On the works of Georg Strube: Catalog of the German National Library, Leipzig :. Retrieved November 25, 2009 .

Individual evidence

  1. ^ Herbert Black Forest: The Great Bremen Lexicon . Edition Temmen, Bremen 2002, ISBN 3-86108-616-6 , p. 714 .
  2. Bremische Biographie 1912–1962 . Published by the Historical Society of Bremen and the Bremen State Archives. Edited by Wilhelm Lührs in connection with Fritz Peters and Karl H. Schwebel. HM Hauschild, Bremen 1969.
  3. a b c Biography of Bremen 1912–1962 . Published by the Historical Society of Bremen and the Bremen State Archives. Edited by Wilhelm Lührs in connection with Fritz Peters and Karl H. Schwebel. HM Hauschild, Bremen 1969, p.  510 .

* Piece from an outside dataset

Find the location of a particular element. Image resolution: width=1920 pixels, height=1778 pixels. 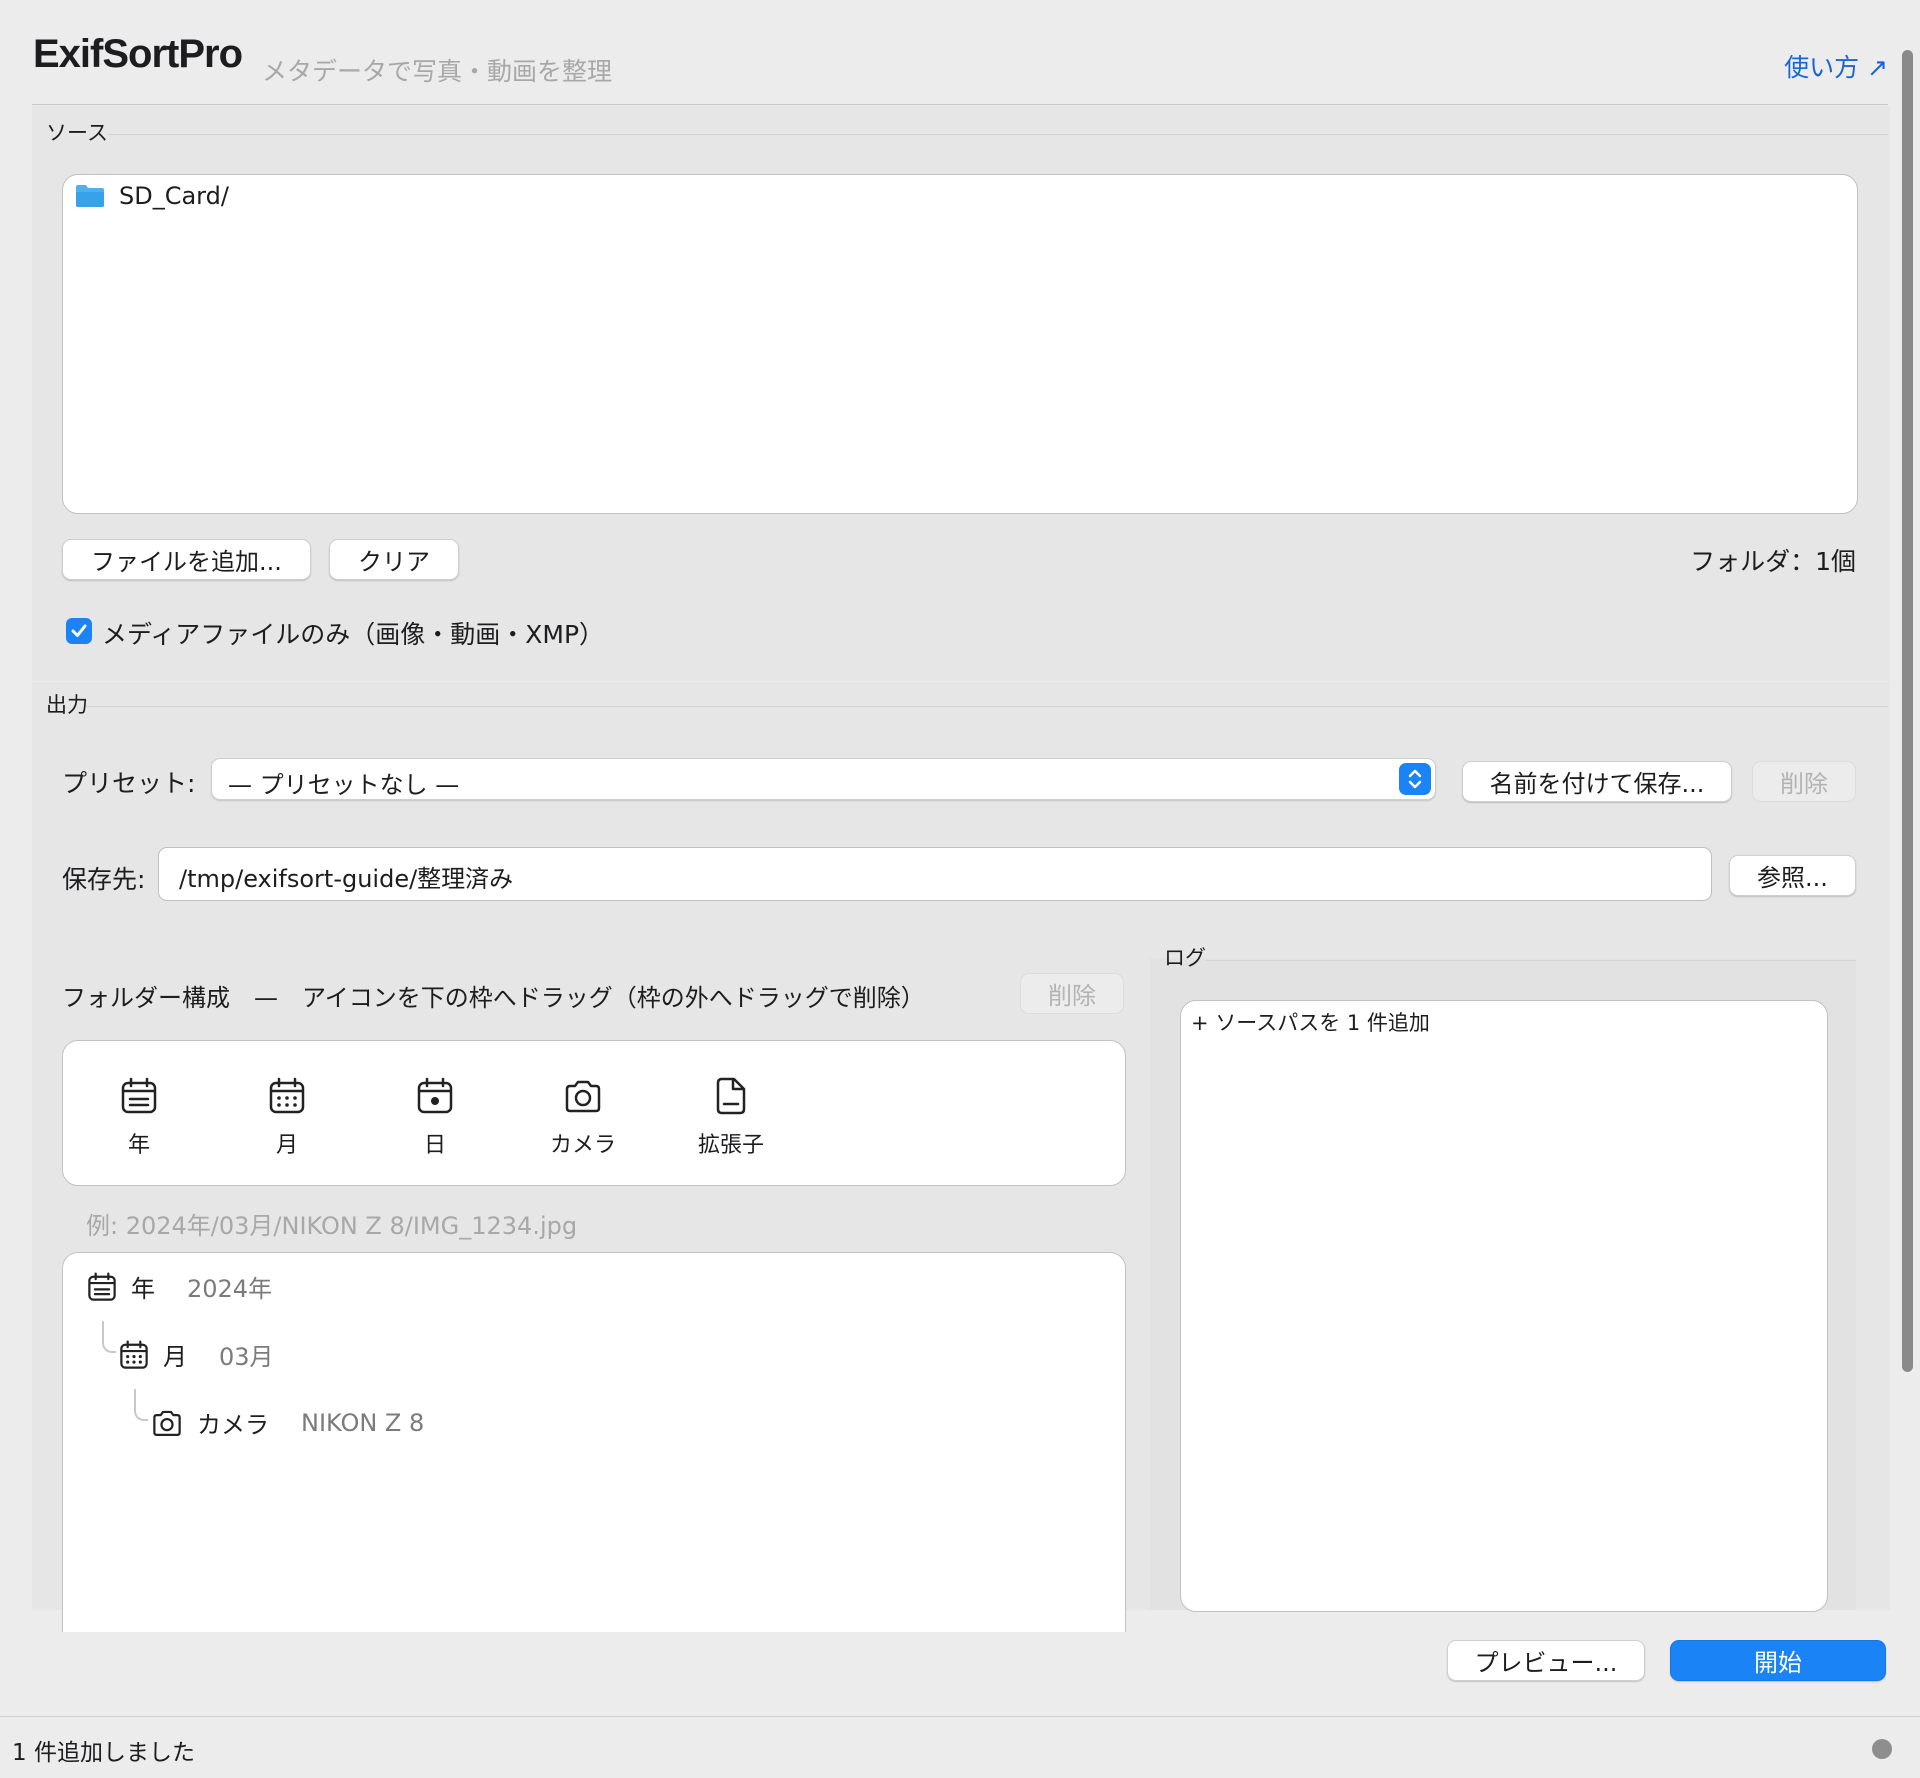

start-button: 開始 is located at coordinates (1778, 1660).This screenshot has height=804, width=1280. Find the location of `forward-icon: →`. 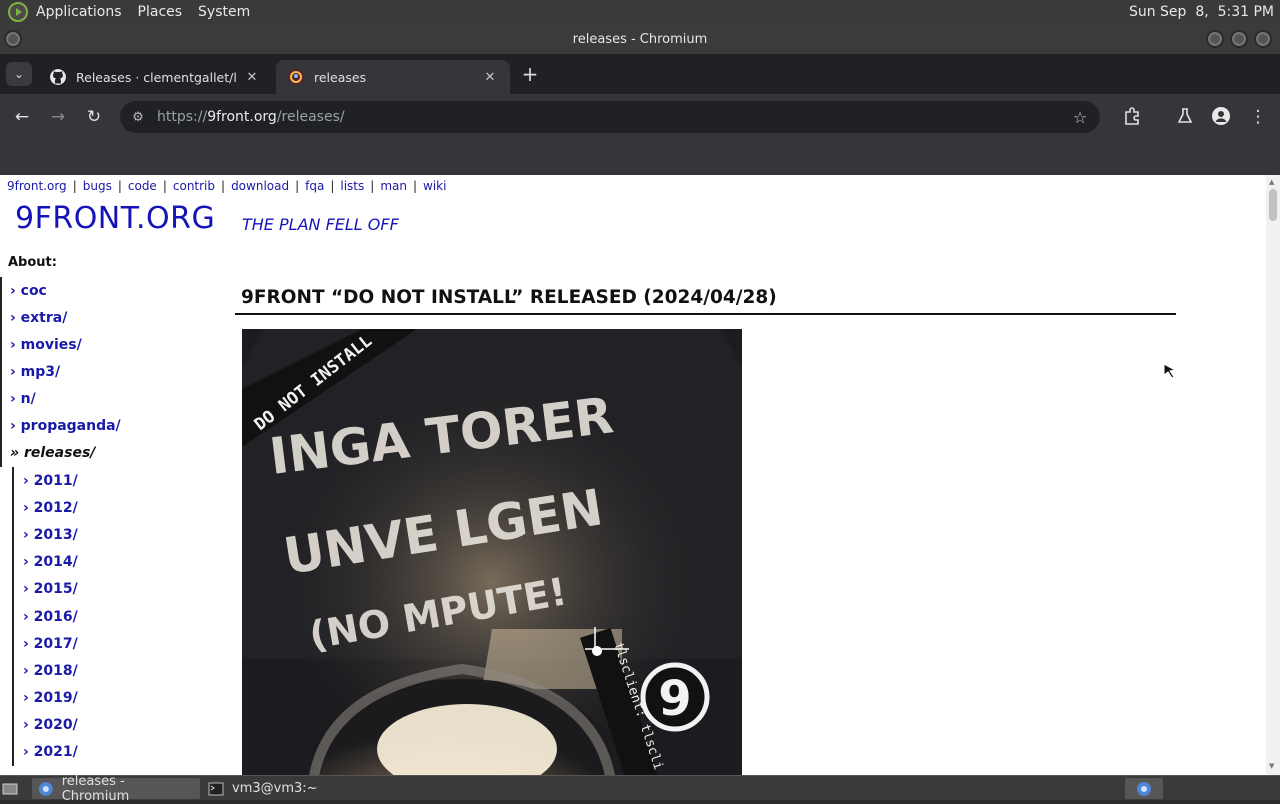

  4. ^ A b Hans-Jürgen Früchtnicht :: The history of the Bremen health system. Memoirs of a Bremen doctor, written between 1997 and 2000 . HM Hauschild, Bremen 2000, p. 188 .
  5. Horst Hinderlich, Dieter Leuthold , Petra Mevius, Gerhard Reuss: The Red Cross Hospital Bremen makes history. From a club hospital to a quality clinic . Verlag HM Hauschild, Bremen 1999, ISBN 3-89757-013-0 , p. 38 .
  6. Horst Hinderlich among others: The Red Cross Hospital Bremen makes history. 1999, p. 36.
  7. a b Writings of the Bremen Scientific Society. Series D: Treatises and Lectures. Carl Schünemann Verlag, Bremen 1926.
  8. Esther Fischer-Homberger: Ethics in the field of tension between patient and general interest. A chapter from recent medical history. In: Neue Zürcher Zeitung. No. 252, (remote edition No. 149), June 3, 1973, p. 37.